##### GEGEBENE DATEN
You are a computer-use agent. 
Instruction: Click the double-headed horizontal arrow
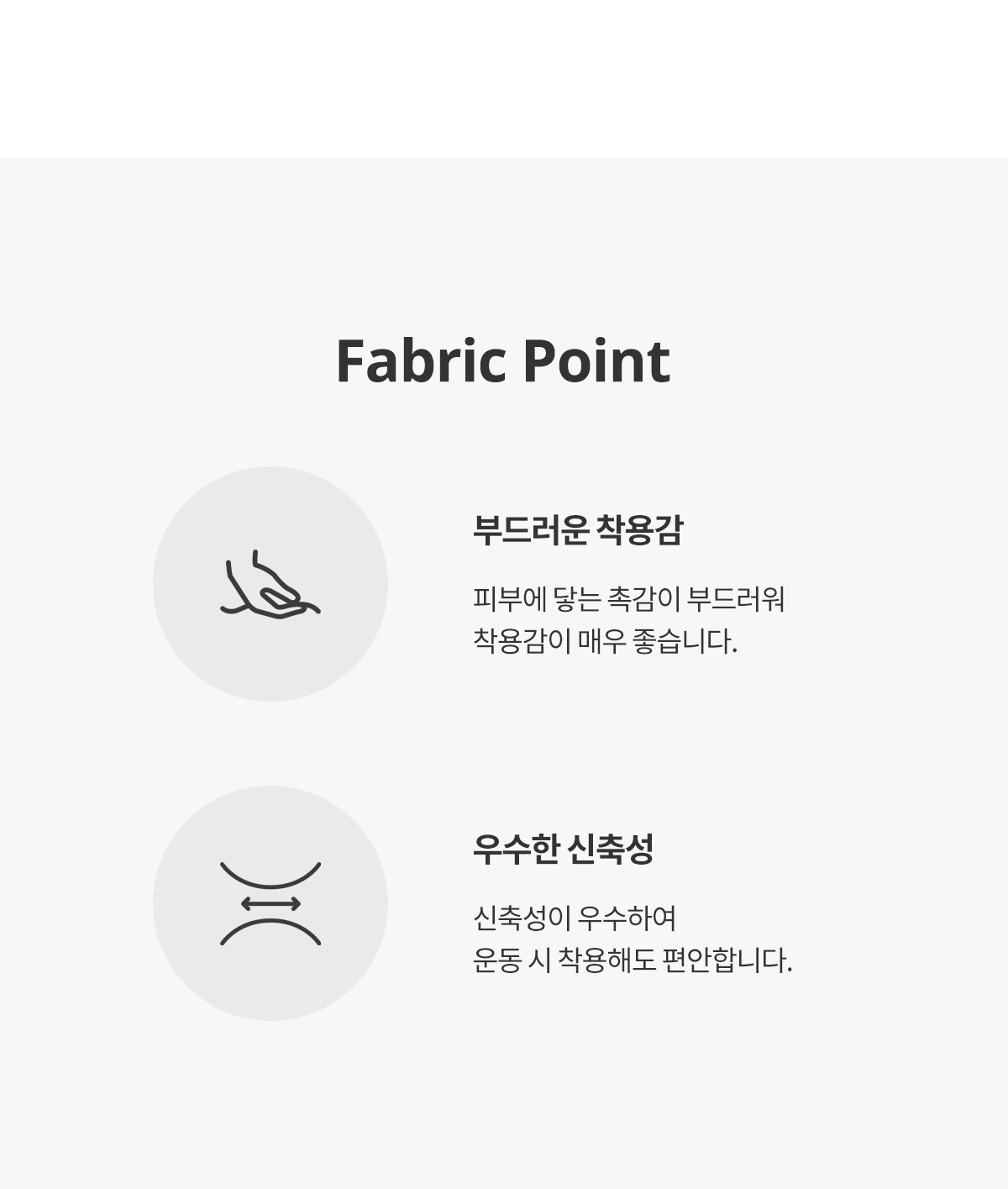[x=270, y=904]
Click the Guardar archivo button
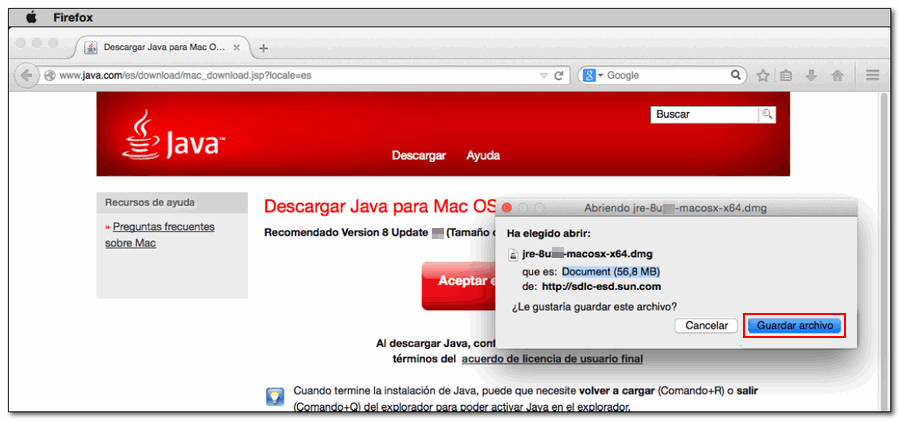 (795, 326)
##########
AUFGABE: Schreibe alle Zeilen oben Wort für Wort ab. Lass die Bilder dabei weg.

LÖSUNG:
You are a computer-use agent. 
Instruction: Click the double-headed horizontal arrow
[x=270, y=904]
Click the Guardar archivo button
 (795, 326)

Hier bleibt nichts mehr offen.